Mais une fois l’histoire réellement lancée, je me suis retrouvée régulièrement perdue. Certaines scènes manquent de contexte : je ne savais pas toujours précisément où se trouvaient les personnages, ce qu’ils faisaient ou comment ils étaient arrivés d’un endroit à un autre.

Ce manque de transitions et de descriptions rend parfois les scènes difficiles à visualiser. C’est d’ailleurs l’un des principaux problèmes que j’ai rencontrés pendant ma lecture : le roman raconte beaucoup, mais montre finalement assez peu. De même, les personnages, pour les plus secondaires, sont à peine survolés. Je n’ai pas eu l’impression de pouvoir m’attacher à eux à part Tenrek.

J’ai également trouvé que le rythme était bien trop rapide compte tenu de la quantité d’événements qui se déroulent tout au long du roman. L’auteur semble avoir énormément de choses à raconter et enchaîne rapidement les révélations, les missions, les affrontements et les événements importants. Le livre fait 354 pages, donc je comprends l’envie de raccourcir pour ne pas avoir un pavé, mais du coup, on a cette impression de manque de clarté. Comme la rencontre avec la princesse. C’est trop rapide. Oui, Tenrek l’a déjà rencontrée, mais pas le lecteur.

C’est dommage, car l’univers est riche, avec des idées originales dans un style mi-SF, mi-fantasy auquel je n’ai pas l’habitude, mais qui m’intéressait.

Et au-delà de ce rythme rapide, j’ai eu des difficultés dans ma lecture pour plusieurs autres raisons :

  1. La mise en page.

J’ignore comment est la mise en page de la version papier, mais pour l’ebook que j’ai reçu, les dialogues sont signalés par des points de liste. On est loin du cadratin ou même d’un simple tiret qui aurait évité d’avoir une ligne de dialogue compressée presque au milieu de la page. (Après un coup d’oeil à la version PDF également disponible pour la chronique, la mise en page est meilleure sur celle-ci.)

  1. Les erreurs de conjugaison.

Le livre est malheureusement truffé de fautes de conjugaison. Déjà, les terminaisons du passé simple ne sont pas bonnes et sont confondues avec de l’imparfait. (ai et ais. Exemple : Je sautai = passé simple. Je sautais = imparfait.) Pour rappel, une astuce simple quand on écrit à la première personne : passer le verbe à la troisième personne.
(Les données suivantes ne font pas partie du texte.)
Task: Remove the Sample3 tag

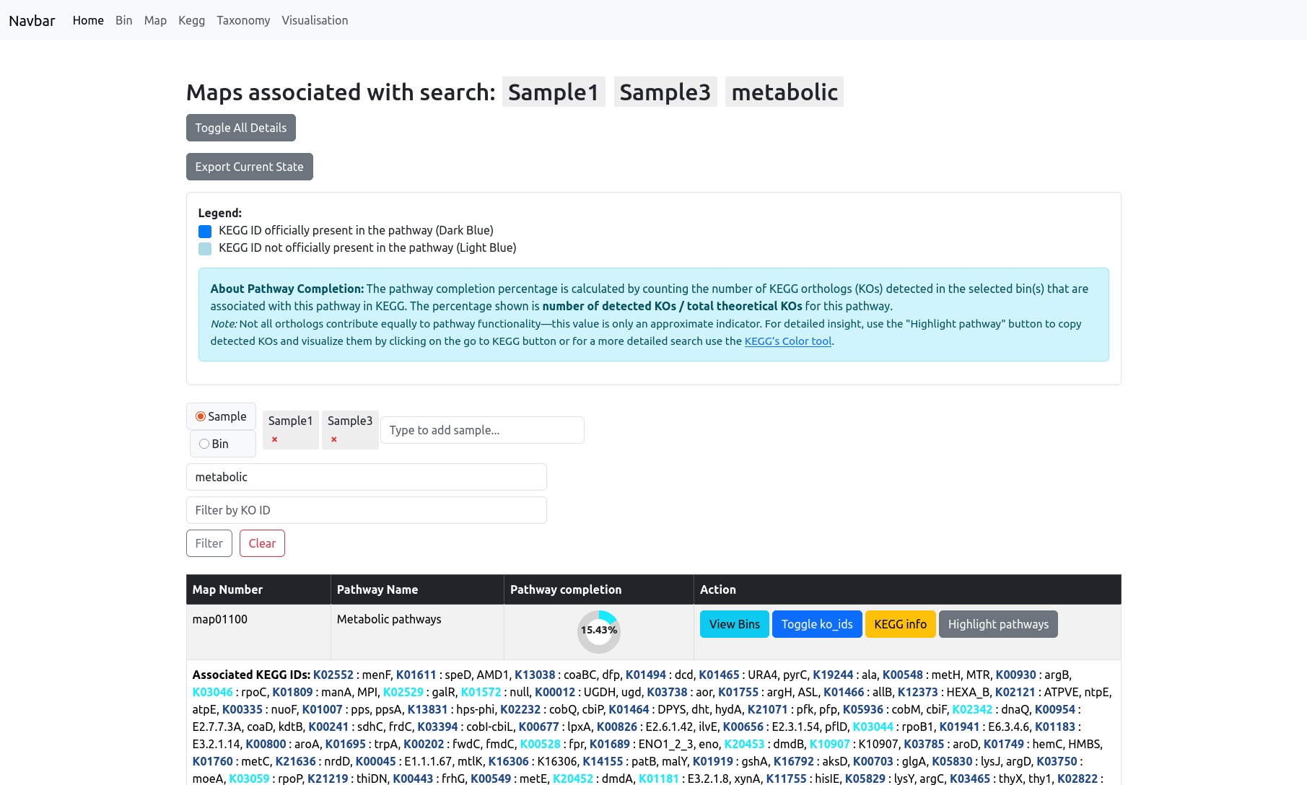Action: tap(333, 439)
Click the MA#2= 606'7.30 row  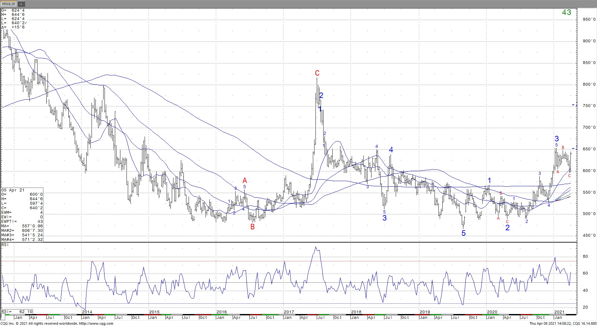point(22,230)
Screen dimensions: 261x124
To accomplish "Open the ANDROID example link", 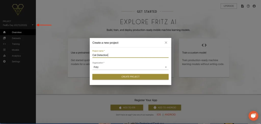I will tap(170, 115).
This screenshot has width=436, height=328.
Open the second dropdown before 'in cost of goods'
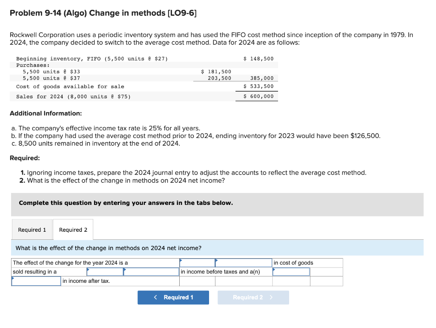click(x=244, y=262)
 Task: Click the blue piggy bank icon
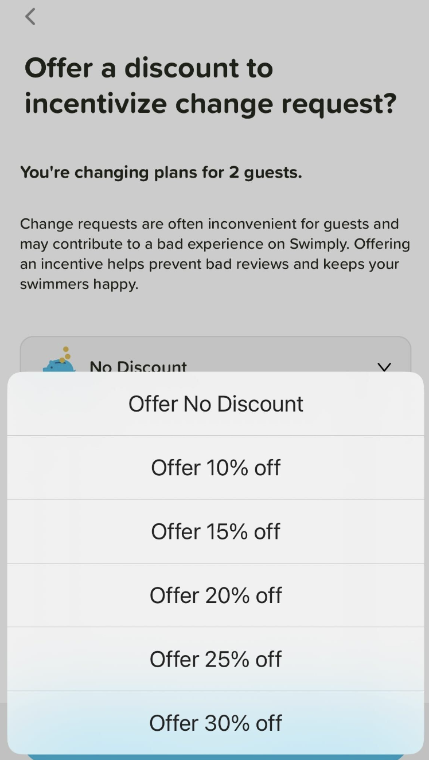(59, 366)
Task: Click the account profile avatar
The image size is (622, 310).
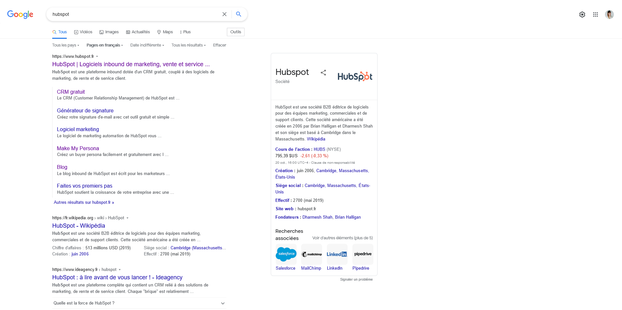Action: click(609, 15)
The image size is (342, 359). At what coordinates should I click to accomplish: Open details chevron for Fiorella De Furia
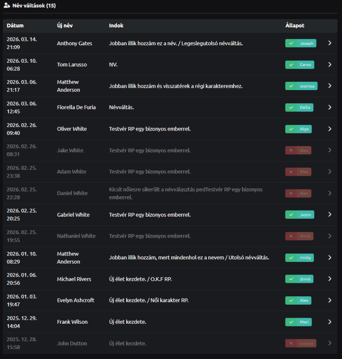coord(330,107)
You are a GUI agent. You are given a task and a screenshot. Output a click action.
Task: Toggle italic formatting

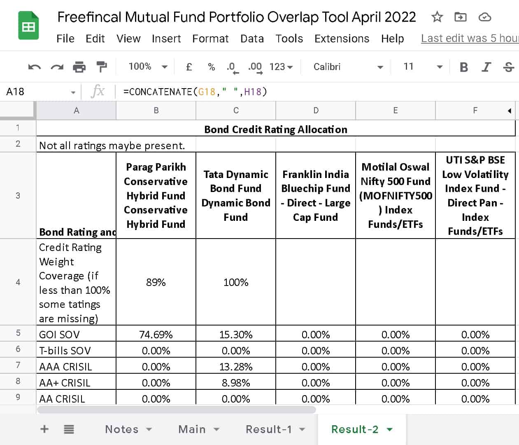point(486,66)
Je levai la main = Il leva la main – action ponctuelle, achevée.

Je levais la main = Il levait la main – action qui dure ou sert de contexte.

Et parmi les erreurs de conjugaison, on peut aussi retrouver des problèmes dans le choix du temps employés. Le récit alterne entre passé simple, imparfait et passé composé sans que ces changements soient cohérents.

Exemple :

L’extrait du roman :

Je lui confiais la dernière arme et nous nous sommes dépêchés de continuer. Dans la partie de gauche, nous avons retrouvé Nyssiane. Elle aussi avait du mal à croire à notre présence, elle se précipita dans les bras de Knixo, qui ne pouvait plus contenir sa joie.

Ce que cela aurait dû être selon moi :

Je lui confiai la dernière arme et nous nous dépêchâmes de continuer. Dans la partie de gauche, nous retrouvâmes Nyssiane. Elle aussi avait du mal à croire à notre présence, elle se précipita dans les bras de Knixo, qui ne pouvait plus contenir sa joie.

 

Ce qui est dommage pour d’aussi bonnes idées.

Conclusion :

Uu vrai potentiel, mais un livre malheureusement desservi par son manque de contextualisation et ses erreurs de français.

*Cet avis n’engage que moi et je conseille à chacun de se faire sa propre idée.